The intuition behind lossless compression (the kind used in ZIP files) is substitution. Instead of storing the same sequence of bytes repeatedly, store a compact rule. A text document containing the word "the" five hundred times could instead store a short code for "the" plus a lookup table — taking up far less space. Run-length encoding does something similar: instead of writing ten identical bytes in a row, write "10 × [value]." These substitutions accumulate dramatically for text, spreadsheets, and program code, which have lots of repetitive structure. A plain text document often compresses to 10–30% of its original size.
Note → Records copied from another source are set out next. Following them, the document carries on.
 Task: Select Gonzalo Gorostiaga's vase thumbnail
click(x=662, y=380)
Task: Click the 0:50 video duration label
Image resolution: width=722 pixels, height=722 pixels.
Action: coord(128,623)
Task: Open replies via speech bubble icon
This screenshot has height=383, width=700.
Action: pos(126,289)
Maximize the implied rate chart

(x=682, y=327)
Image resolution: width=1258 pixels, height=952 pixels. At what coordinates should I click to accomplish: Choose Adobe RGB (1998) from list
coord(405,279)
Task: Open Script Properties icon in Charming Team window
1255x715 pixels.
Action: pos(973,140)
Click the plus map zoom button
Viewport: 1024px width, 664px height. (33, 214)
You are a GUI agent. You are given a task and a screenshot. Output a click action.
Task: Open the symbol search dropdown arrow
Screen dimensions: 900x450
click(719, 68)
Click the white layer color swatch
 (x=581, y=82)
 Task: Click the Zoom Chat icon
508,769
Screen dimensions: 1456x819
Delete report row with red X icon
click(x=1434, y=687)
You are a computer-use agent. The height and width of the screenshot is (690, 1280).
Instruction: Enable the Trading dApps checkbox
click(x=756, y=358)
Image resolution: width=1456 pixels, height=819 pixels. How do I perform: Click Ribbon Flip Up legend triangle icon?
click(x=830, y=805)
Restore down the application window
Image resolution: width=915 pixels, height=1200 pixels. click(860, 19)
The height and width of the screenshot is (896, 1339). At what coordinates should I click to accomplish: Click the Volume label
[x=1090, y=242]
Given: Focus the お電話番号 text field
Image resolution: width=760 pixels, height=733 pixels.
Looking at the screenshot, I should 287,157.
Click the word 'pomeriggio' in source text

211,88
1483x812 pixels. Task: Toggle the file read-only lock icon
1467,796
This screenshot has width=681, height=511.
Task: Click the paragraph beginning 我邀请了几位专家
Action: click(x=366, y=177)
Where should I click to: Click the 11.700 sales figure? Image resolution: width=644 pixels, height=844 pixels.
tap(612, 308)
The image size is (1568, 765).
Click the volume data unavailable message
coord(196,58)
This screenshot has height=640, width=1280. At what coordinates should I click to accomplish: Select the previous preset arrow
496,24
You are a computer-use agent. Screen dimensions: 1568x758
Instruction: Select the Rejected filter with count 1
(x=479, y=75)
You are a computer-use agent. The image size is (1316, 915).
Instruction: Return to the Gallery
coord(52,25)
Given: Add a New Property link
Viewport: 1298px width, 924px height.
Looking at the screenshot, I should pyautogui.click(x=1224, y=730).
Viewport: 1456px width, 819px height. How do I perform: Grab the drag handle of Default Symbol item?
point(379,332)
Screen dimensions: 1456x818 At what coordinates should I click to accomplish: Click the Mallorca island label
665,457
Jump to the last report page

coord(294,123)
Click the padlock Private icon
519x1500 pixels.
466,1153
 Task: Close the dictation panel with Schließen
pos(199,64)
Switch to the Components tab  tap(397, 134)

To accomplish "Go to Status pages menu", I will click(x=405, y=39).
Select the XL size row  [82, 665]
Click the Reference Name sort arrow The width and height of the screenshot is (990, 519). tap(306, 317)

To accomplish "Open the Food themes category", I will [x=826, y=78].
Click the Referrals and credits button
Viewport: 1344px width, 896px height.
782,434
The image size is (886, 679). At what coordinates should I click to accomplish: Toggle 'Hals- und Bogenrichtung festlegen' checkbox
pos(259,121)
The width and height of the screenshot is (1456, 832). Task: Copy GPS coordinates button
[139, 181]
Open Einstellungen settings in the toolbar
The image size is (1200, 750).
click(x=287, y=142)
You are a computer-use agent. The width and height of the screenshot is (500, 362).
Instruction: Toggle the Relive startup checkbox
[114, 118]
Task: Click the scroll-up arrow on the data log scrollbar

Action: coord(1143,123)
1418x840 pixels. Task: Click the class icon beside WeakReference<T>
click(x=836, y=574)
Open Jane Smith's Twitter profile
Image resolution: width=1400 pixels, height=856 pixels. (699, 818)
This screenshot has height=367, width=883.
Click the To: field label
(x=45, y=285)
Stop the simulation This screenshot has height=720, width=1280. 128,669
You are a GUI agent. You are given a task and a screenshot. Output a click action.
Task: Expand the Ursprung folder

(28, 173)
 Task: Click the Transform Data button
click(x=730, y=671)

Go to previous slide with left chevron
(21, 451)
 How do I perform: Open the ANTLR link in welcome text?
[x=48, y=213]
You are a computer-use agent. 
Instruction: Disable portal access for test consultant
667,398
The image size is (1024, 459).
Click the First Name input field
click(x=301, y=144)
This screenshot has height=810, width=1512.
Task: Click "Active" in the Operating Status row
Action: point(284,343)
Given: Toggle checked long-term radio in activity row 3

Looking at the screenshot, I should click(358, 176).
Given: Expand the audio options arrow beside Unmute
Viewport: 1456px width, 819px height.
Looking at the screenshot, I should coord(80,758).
However, files that are already compressed gain almost nothing from a second compression pass — and sometimes grow slightly. JPEG photos, MP3 audio, and MP4 videos have already had their redundancy removed by specialized compressors designed specifically for each format. When you add them to a ZIP file, the ZIP algorithm finds almost no patterns to exploit and adds its own small overhead on top. This is the most important practical fact about compression: it only helps when unexploited redundancy remains. Your exponent intuition applies here — compression ratios multiply, so compressing already-compressed data gives you a ratio near 1×, meaning almost no reduction.
Archive formats like ZIP, TAR, and 7z serve a second purpose beyond compression: bundling. They package an entire folder hierarchy — multiple files and subfolders at any nesting depth — into a single file, which is far easier to transfer or attach to an email than a loose collection. ZIP does both operations simultaneously (bundle and compress). TAR bundles without compressing; a separate compression step (gzip or bzip2) then compresses the bundle, producing filenames like `.tar.gz` — "bundled, then compressed." Password-protecting an archive encrypts its contents so they cannot be read without the correct key, adding privacy for sensitive files in transit. Together, compression and archiving are two distinct operations that often happen to travel together in common formats.